Their review will be presented at the World Congress on Menopause in Madrid in May 2008.

Background - the WHI Study

Hormone replacement therapy (HRT) use declined after the Women's Health Initiative (WHI) study results were published in 2002. Initial results from the WHI study seemed to show that women taking HRT were at greater risk of breast cancer and heart disease, and this study had a dramatic effect on public perceptions and confidence in the use of HRT. However, since the first WHI information was released, it has become apparent that the study group was not completely representative of women taking HRT, and was characterized by a high incidence of several important risk factors, unusual in younger women around their menopause.

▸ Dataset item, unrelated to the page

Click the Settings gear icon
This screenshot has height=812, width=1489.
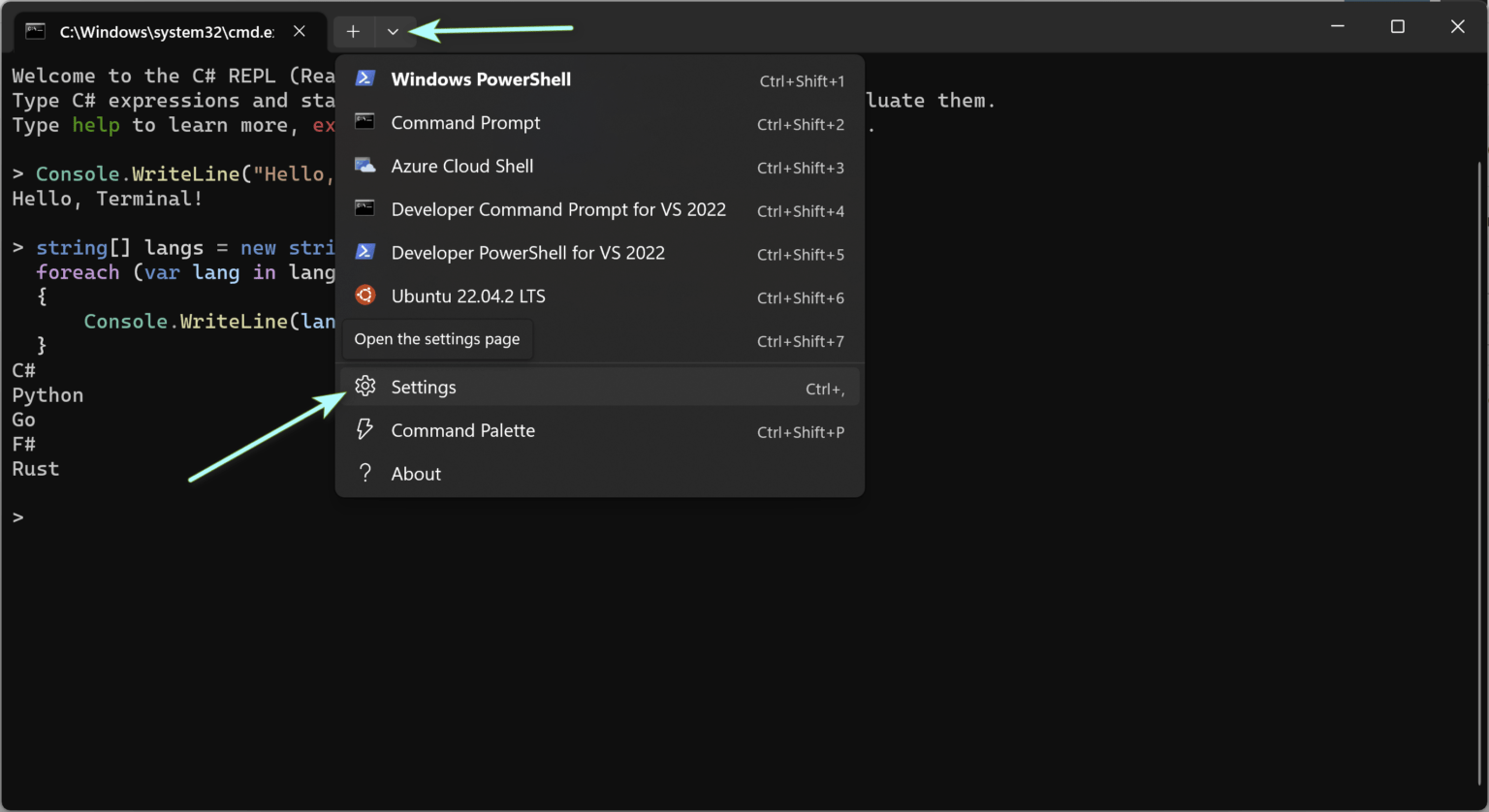coord(364,386)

For example:

The average age of women in the WHI study was 63 years of age, which is a decade older than the age at which most women begin taking HRT

Of women randomly assigned in the WHI study, 36% had hypertension, 49% were current or past smokers, and 34% were clinically obese, which are all factors which would contribute to increased health problems.

In addition, the reporting of the study did not make clear that different HRTs have different risks and benefits, but most importantly the most recent reports from WHI have clearly shown that the age at which HRT is started is critical. Most experts now agree that the fall-out from the initial WHI results has led to public concern about HRT use, which is not justified by the clinical evidence.

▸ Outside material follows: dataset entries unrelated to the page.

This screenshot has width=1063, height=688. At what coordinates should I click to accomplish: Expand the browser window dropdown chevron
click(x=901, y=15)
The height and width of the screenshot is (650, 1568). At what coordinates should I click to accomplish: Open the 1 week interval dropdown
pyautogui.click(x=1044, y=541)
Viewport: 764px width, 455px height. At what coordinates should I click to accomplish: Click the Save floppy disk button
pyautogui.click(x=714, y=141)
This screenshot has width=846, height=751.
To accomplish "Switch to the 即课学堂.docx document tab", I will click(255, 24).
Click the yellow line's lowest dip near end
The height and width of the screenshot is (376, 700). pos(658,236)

The Global Summit was called to review the current evidence, and to review the risks and benefits of using HRT for women in early menopause. Forty of the world's leading menopause experts met to review public perceptions, risks and benefits. Their main conclusions were:

Cardiovascular issues

Combined oestrogen and progesterone do not increase chronic heart disease risk in healthy women aged 50-59; oestrogen alone actually decreases risk in this group.

Breast cancer

Certain types of HRT (combined oestrogen and progesterone) can lead to a slightly increased risk of breast cancer. However, this is minimal in relation to other breast cancer risk factors. Women with no prior use of oestrogen alone actually had no increased risk for breast cancer in the WHI. Short-to-medium term use of oestrogen-only HRT does not show this effect. The key message is that each woman should discuss her general health, and risk factors such as a family history, smoking, etc., with her own doctor, but generally healthy women (i.e. with no other breast cancer risk factors) entering the menopause should have no fears.

Bone

HRT is effective in maintaining bone health in 50 to 59-year-old postmenopausal women.

Cognition

HRT does not impair cognition in healthy women aged 50-59, and may even delay the decrease of cognitive functions in this group.